Target hard to reach voters
Digital can’t reach everyone, particularly those on the other side of the digital divide. There are also a lot of voters who don’t get campaign emails and can’t be hit with phone banks because they don’t have a phone on the voter file.

Campaigns should identify these voters and increase the mail and door-knocking to make sure their messages are getting through.

The digital targeting story for 2018 doesn’t have to be just about what is being done on digital platforms, but can also include how campaigns are ramping up traditional voter contact methods for voters who can’t be reached by digital.

But there are also ways to try and connect to these voters.

In one example, Comcast’s digital targeting program includes a specific universe of voters who have neither a phone number or email address. These can be targeted for digital ads to their household because Comcast is matching internally to their subscriber base, despite having a lower match rate to third party cookies and Facebook.

Constant refreshing of the data.
Grabbing an old set of data and using that to push digital ads isn’t going to cut it.

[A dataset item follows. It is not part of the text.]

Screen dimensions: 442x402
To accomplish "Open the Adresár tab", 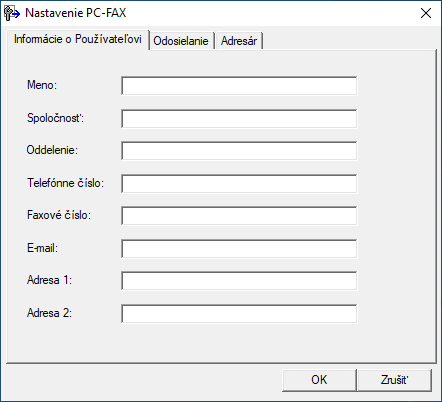I will pos(239,41).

In 2016 we saw 40% of voter households include at least one newly registered voter.  This means new IP addresses, cable subscriptions, cookies, Facebook and twitter users, etc…

We have already seen a historically fast rate of registrations in California, with more than 2 million newly registered voters since the 2016 General Election. And that is before the start of the new DMV “automatic” voter registration.

If your targeting lists haven’t been refreshed lately, now is the time to update that data!

Removing “Already Voted”
This is the common practice in every part of campaigning in California, from mailers to walk programs, phones and texting, but many digital programs fail to take rather easy steps to remove voters who have already cast ballots.

This could be even more important in the 2018 Primary election with five counties going entirely to by-mail voting and some projections of 65% or more voters casting their ballots before Election Day.

There are two ways to deal with voters who have already cast ballots – either a campaign can upload a new list, removing these voters, or they can create a list of just the voters who have cast ballots, and use them as a suppression universe against all of their ad campaigns. This is something more digital vendors are facilitating in 2018.

Despite all the bad press, there are still some companies that talk about using social media data as a portion of their voter targeting and models – even selling the idea that they can use the social media profiles of voters to build better models around a voter’s “psychographic” details.

These procedures would require drawing down social media data in a manner that might be too similar to what Cambridge Analytica has done, so campaigns should be skeptical.

The last thing a campaign needs to deal with is the claim that they are pulling down data in a manner that is literally and figuratively on trial in our current national conversation about online data privacy.

However, targeting via ads pushed to voters through targeted voter files can provide a significant benefit, especially in a gubernatorial election which should be lower turnout.

And these methods are not under fire – they are growing and becoming the accepted norm in 2018 with dramatic expansion of use by both the big statewide campaigns and smaller local races.

Ed’s Note: Paul Mitchell, a regular contributor to Capitol Weekly, is the creator of the CA120 column, vice president of Political Data and owner of Redistricting Partners, a political strategy firm.